Task objective. In the records below, some lines contain the word "give". Copy each of them.

Provided entries.
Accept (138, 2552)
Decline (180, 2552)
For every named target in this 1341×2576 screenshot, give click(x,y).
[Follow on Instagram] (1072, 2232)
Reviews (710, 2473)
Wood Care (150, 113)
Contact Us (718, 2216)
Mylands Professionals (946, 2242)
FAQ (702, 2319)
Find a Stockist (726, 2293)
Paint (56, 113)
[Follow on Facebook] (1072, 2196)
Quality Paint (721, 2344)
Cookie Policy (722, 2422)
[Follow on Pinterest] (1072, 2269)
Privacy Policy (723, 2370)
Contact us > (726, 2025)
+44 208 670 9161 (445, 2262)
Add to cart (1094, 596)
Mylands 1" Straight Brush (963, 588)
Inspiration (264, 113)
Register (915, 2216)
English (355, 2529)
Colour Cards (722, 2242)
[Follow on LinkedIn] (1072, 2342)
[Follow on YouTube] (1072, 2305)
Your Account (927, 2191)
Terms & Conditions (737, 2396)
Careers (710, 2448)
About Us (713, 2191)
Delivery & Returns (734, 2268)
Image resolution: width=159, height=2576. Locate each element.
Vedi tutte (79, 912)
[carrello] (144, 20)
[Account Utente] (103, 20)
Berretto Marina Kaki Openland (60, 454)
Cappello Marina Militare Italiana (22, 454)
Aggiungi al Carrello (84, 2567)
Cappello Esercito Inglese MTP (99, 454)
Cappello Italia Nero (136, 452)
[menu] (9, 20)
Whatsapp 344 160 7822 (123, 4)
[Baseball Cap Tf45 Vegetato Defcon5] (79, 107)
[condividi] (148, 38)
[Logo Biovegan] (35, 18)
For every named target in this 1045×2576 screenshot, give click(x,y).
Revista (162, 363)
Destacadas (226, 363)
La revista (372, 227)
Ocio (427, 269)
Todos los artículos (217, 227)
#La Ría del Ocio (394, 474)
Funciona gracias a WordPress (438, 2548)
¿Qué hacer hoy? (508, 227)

Completed task.
For every named target in this 1341×2576 screenshot, give click(x,y).
For every named target in this 1045×2576 screenshot, give click(x,y).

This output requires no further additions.